When it comes to video games, I have a few things I look for them.  Replay value and enjoyment are two of the key things.  Graphics mean little to me.  Storylines don't mean much, either.  (Most of the storylines in games are awful, and when someone says something like Doom has a great story, I have to question his sanity.)

The Gran Turismo franchise has all this and more, and that is why I consider it the best video game franchise ever.  (Granted, I haven't played Gran Turismo 5, but I imagine it lives up to the series' high standards.)  Some of you will disagree, mainly fans of Mr. Mario, but hear me out.

Besides the incredible replay value, the GT franchise offers something few other games do: it teaches you and gives you the most thorough sense of accomplishment deemed possible in a video game.  Yes, that's right, it teaches you.  Mastering this game will give you a good knowledge of cars and actually make you a better driver.  Few games can make such a boast.

Yes, getting Gold in all the license tests is an exercise in determination and self-control, but if you get that, you deserve them.  While other video games determine if you win or lose by a point or lives, in the GT series you are dealing in thousandths of a second.  If you have to complete a test in 39 seconds, you will fail if you hit 39.001.  Frustrating?  You bet.  But if you stick with it, you will actually deserve that medal.

The series is not without flaws, though.  In the GT community, these flaws are well-known and often discussed.  The AI of your opponent cars is laughable at times.  Up until the fifth game there was no car damage, either.  The damage you can do nothing about, but if you race your car as if it were a real car and try to keep off your opponents you'll find that the game experience is almost makes up for that lack of AI.  It truly is a game that gives you more if you put more into it.

I know my take on this will be contested by people, and I'm fine with that.  Everyone has their favorites.  If all my games but these disappeared, I'd be okay (well, I'd miss a lot of them, including all my FIFA games).  If my GT games disappeared, however, I would be seriously upset.

If you want to argue against it, go right ahead.  I'm waiting ...

Saturday, January 15, 2011

Why the Japanese Are Insane

If you've played Work Time Fun you come away from it with only one thought: the Japanese are fucking crazy.

If you've never played it, here's the quick and dirty on it: absurd mini-games where you earn money to buy trinkets, other mini-games, and tools for your PSP.  The mini-games include chopping wood (or bunnies), capping pens, counting people, getting ladies' phone numbers, performing seances, and cooking pottery.  It sounds like a recipe for disaster, but is strangely addictive, as I've written before.  The entire concept of the game is strange to say the least, and I'm slightly disturbed by my daughter's love of the mushroom hunter game, but spending anything more than ten minutes with the game gives you a clear sense that while the Japanese may be insane, they are also brilliant.

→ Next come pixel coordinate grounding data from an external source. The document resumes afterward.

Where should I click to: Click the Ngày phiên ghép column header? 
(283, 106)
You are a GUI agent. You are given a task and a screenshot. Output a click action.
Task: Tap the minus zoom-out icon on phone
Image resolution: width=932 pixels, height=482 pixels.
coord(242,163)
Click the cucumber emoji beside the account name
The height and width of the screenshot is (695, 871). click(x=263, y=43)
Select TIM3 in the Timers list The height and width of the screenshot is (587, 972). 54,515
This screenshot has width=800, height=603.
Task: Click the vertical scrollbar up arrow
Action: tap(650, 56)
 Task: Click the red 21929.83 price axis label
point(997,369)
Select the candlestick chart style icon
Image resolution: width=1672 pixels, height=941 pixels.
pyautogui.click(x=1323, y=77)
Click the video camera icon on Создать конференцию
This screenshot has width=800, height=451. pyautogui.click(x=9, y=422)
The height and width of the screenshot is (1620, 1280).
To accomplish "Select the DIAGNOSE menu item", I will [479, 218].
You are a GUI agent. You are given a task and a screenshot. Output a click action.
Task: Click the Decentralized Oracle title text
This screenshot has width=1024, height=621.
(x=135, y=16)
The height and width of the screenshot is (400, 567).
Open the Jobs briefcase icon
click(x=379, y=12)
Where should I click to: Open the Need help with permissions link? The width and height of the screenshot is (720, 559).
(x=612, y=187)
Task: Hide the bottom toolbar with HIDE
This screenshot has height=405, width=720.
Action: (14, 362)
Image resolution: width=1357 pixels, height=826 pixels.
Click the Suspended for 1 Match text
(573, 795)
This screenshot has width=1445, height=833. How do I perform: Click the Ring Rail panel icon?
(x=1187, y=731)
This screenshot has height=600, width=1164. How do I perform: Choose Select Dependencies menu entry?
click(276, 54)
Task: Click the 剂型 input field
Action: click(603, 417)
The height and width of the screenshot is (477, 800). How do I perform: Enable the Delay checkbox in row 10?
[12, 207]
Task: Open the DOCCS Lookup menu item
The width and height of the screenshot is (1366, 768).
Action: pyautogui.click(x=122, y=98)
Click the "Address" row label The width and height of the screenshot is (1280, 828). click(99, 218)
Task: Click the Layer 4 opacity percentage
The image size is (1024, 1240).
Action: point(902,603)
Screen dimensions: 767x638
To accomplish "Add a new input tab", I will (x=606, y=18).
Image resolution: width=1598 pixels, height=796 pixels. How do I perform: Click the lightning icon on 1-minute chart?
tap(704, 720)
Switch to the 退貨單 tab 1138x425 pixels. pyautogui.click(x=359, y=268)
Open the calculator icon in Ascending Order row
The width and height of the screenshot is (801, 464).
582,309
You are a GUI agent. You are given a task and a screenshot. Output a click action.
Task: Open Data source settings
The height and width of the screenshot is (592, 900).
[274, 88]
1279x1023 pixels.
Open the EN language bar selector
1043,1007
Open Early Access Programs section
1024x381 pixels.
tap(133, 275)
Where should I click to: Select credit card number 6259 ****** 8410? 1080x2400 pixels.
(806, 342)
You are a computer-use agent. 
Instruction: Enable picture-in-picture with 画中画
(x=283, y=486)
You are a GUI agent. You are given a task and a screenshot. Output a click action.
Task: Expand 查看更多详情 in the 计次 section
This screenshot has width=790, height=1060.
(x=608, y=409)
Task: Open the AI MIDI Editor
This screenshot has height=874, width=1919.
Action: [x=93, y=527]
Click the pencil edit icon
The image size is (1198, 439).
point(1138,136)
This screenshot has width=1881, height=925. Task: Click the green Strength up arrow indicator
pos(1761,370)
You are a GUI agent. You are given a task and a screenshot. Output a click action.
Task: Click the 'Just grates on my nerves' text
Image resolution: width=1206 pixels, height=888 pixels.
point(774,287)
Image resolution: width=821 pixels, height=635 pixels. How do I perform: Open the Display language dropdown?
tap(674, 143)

The game takes in all the socialization that our Japanese friends seem to love, while also taking advantage of the fact that the PSP works best in short doses.  The games are just strange enough and have such a strange amount of variety that you keep playing just to see what will happen next and collect more stuff (I want more duck training toilets).  This is a game that Americans could make, but would never make this good because we just don't get it.  For some odd reason, the Japanese have some deep understanding of the psyche involved in enjoying something like this -- an absurdist collector mentality, if you will.

I had heard of a sequel being produced, and I thought I saw one, but I believe it is only available in Japan, which means all the instructions will be in Japanese, a language I do not understand. 

If you have a PSP and this game seems remotely interesting, I recommend you download it or find a hard copy for yourself.  You can get it from the PlayStation Network for under ten bucks, so it is well worth it.  If, on the other hand, you didn't understand the appeal of any of this -- stay the hell away.  Playing the game won't change your obviously dysfunctional mind.